In sum, perceived incurability of the disease may be a psychosocial marker for survivors at higher risk of harmful psychological factors (e.g., hopelessness) with physiological consequences, such as stress, and/or behavioral factors such as lack of adherence to lifestyle and medical surveillance recommendations.
Our study contributes to the almost non-existent research addressing psychosocial and cultural variables that may influence survival in a racially diverse cohort of cancer patients. 74
Our results are consistent with previous work on survivors of other cancers.7, 13, 73, 75, 76
However, a recent meta-analysis 15
supported the effect of psychosocial factors such as emotional distress/depression on cancer survival for other cancers but not for CRC.
These findings should be interpreted in the context of the study’s limitations. The sample size (n=286), though fairly large for a population-based cancer survival study, may not have provided enough power to detect significant interactions between cancer-specific beliefs and participants’ characteristics.
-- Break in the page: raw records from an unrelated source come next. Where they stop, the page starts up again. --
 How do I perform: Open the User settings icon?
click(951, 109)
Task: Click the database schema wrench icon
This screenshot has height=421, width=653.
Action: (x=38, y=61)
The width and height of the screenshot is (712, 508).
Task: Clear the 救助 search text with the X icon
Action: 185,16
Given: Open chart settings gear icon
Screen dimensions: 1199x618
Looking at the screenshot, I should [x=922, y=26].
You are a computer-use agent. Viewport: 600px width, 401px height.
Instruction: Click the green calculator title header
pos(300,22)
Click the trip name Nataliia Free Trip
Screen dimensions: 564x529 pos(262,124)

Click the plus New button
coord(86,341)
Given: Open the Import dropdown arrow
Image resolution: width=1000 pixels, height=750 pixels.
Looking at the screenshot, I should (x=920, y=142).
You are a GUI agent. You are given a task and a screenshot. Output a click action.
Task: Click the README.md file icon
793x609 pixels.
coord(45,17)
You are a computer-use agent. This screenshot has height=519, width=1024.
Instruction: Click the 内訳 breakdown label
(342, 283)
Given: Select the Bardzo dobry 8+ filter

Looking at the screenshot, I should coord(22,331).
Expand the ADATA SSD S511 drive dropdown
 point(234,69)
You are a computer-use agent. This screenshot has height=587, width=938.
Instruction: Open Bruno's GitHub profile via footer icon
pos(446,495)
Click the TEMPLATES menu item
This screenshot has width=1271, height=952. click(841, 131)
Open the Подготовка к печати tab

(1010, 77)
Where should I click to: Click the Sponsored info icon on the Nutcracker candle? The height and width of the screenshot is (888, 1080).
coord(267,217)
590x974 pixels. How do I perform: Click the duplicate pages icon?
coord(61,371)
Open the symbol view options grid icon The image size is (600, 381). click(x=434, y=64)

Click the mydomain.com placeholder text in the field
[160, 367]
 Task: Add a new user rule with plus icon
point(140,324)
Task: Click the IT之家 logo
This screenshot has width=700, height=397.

Also, only one wave of psychosocial, socioeconomic, and health behavior information was collected shortly after diagnosis. While not an uncommon limitation, 6, 75
it does preclude the examination of how potential changes in beliefs across time and disease events (e.g., recurrence) may impact disease course and survival outcomes and, vice versa, how the disease course may impact beliefs. Similarly, though participants were asked about their communication with their physician, the data lack detailed information regarding what the patient was told by the physician at time of diagnosis regarding his or her prognosis which may have influenced the patient’s perception about cancer curability. However, given the set of biomedical prognostic variables included in the analysis, we believe we have accounted for a large portion of post-baseline variability in disease course. Likewise, this adjustment accounted for the disease characteristics most likely to have informed physicians’ prognosis and, presumably, their message to their patients regarding their prognosis.
Major strengths of this study include a population-based design, a large representation of African-American cancer patients (40% of the sample), a 15-year follow-up period, in-depth personal interviews, three individual-level measures of socioeconomic status, medical records abstraction, collection of registry survival and treatment data (supplemented with physician surveys at follow-up), standardized staging of cases, and statistical adjustment for socio-demographic, biomedical and health behavior prognostic factors.
In conclusion, in a population-based cohort of racially diverse men and women diagnosed with non-metastatic CRC, perceived curability of cancer was independently associated with long-term survival after adjusting for relevant prognostic factors and potential confounders. Longitudinal research is needed to confirm these findings and determine what combination of mediators in the bio-behavioral pathway explains the association between perceived curability and survival. The identification of specific psychosocial prognostic factors at time of diagnosis may be valuable in the identification of cancer patients at risk for unfavorable outcomes, and who may benefit the most from psycho-behavioral and cognitive interventions. Finally, ascertaining the mechanisms through which these factors affect survival and whether they vary by individual characteristics (e.g., gender, race, age) would facilitate the design of effective interventions targeting CRC survivors.